Texte lu par Hemingway :  

 

http://www.nobelprize.org/nobel_prizes/literature/laureates/1954/hemingway-speech.html

 

NOTES  zé BONUS

 

(1)- « Même s’il avait été en parfaite santé, je doute fort qu’il s’y serait rendu. Ernest n’avait fait que de très rares apparitions en public dans sa vie, tant à cause de sa grande timidité que de sa haine farouche du smoking. « J ‘espère n’avoir jamais à m’habiller plus cérémonieusement qu’en enfilant des sous-vêtements », me dit-il un jour. (A.A.Hotchner, Papa Hemingway, Calmann-Lévy, 1999). Car il n’en portait (presque) jamais.  

 

Il n’avait pas non plus assisté à des cérémonies antérieures de remise de prix : la médaille d’or du Limited Editions Club en novembre 1941, le prix Pulitzer  en mai 53,  le prix du mérite de l’Académie américaine des Arts en avril 54. [Mais il ne bouda pratiquement jamais les remises  de récompenses à Cuba (il est vrai moins formelles et plus arrosées), où il était l’homme le plus illustre : médaille d’honneur cubaine en 52,  l’ordre national « Carlos Manuel de Céspedes »  en 54, l’ordre de San Cristobal de La Habana en novembre 55. Quant à l’hommage du 13 août 56, le plus populaire, il ne pouvait qu’être présent [la suite dans un prochain n° de CubaCoop]

   

 

 

(2)- L’enregistrement a été fait dans l’après midi du 30/11 par le chargé d’affaires  de l’ambassade US à La Havane.
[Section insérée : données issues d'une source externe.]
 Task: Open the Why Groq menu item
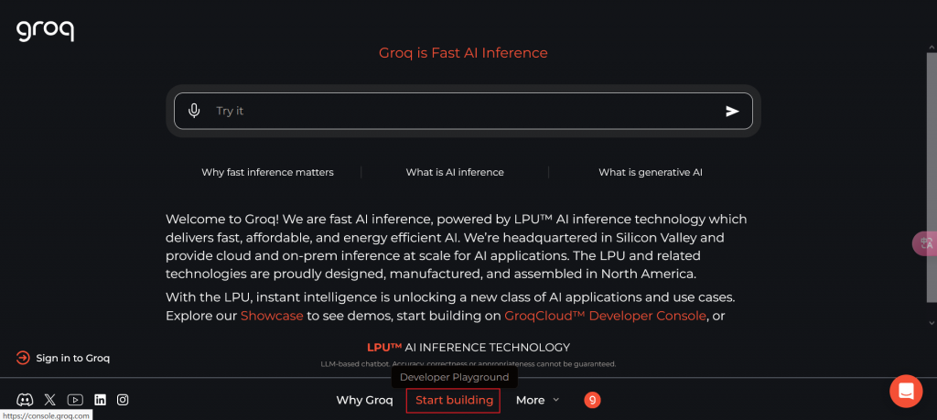click(x=364, y=400)
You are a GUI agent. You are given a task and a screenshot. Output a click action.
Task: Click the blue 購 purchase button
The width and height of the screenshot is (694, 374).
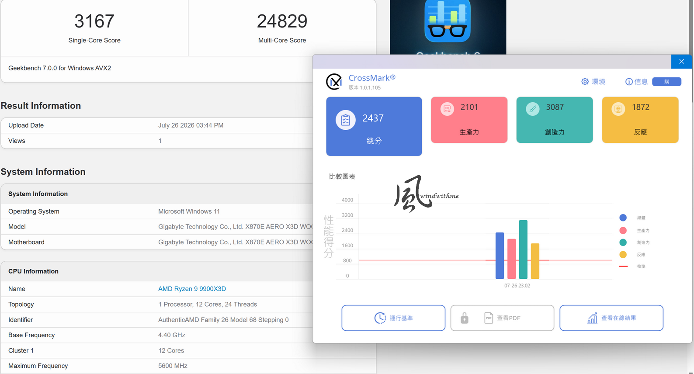pyautogui.click(x=666, y=82)
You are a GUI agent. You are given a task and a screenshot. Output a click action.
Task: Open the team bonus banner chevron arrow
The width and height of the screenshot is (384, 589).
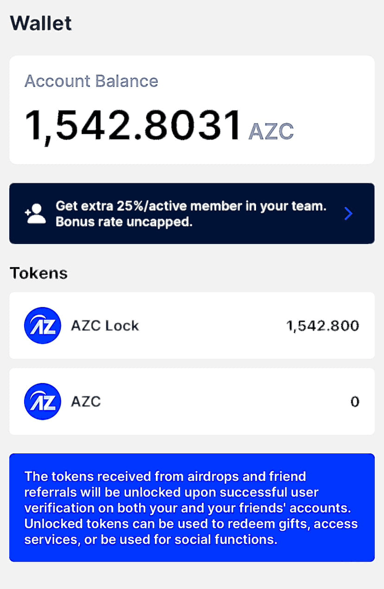(x=349, y=213)
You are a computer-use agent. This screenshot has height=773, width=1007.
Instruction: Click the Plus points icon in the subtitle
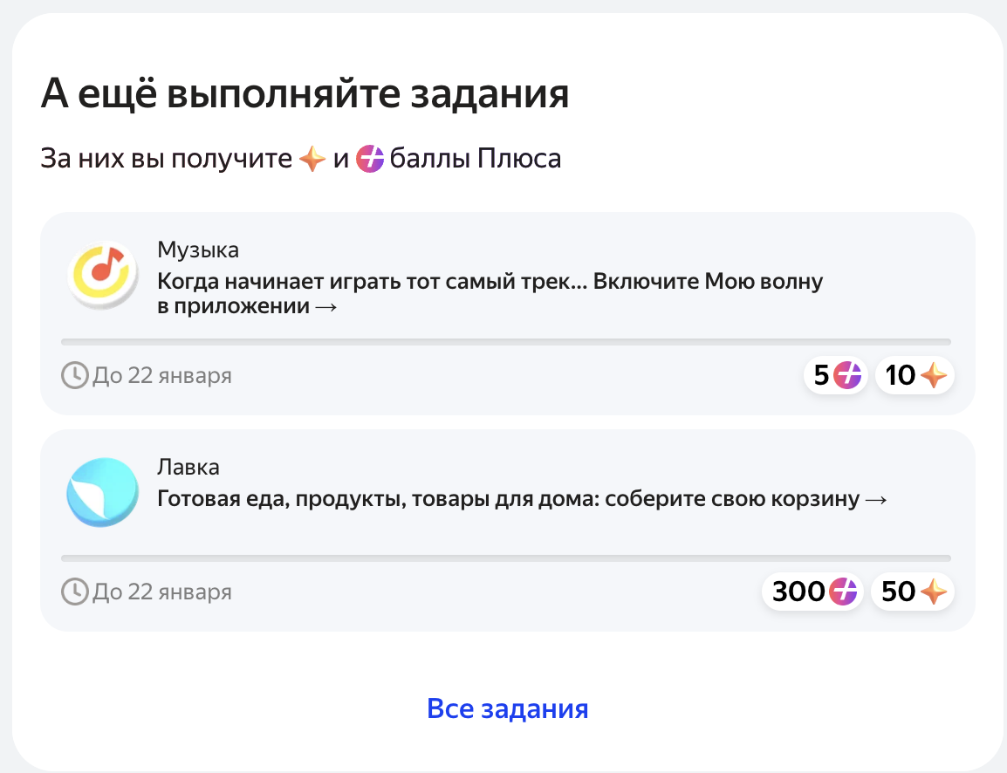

Le lendemain  il était envoyé à son collègue Abbott à Stockholm,  pour aussi « être remis en temps utile à la Radio suédoise » 

 

(3)- La teneur et la brièveté de ce texte ne peuvent être dissociés  de la citation officielle du comité du prix Nobel. Hem en fut mécontent. La citation « l’agaça prodigieusement » (Kenneth S.Lynn, KSL, « Hemingway », Ed.Payot, 1990).Elle rendit bien justice à « sa puissante maîtrise de style dans l'art de la narration moderne, telle qu'il l'a récemment illustrée dans Le Vieil Homme et la mer... », mais la citation indiquait plus loin que « les premiers écrits de Hemingway [les meilleurs en fait] comprennent des passages brutaux, cyniques et cruels qui peuvent sembler en désaccord avec les exigences du prix Nobel d'une œuvre de tendance idéaliste »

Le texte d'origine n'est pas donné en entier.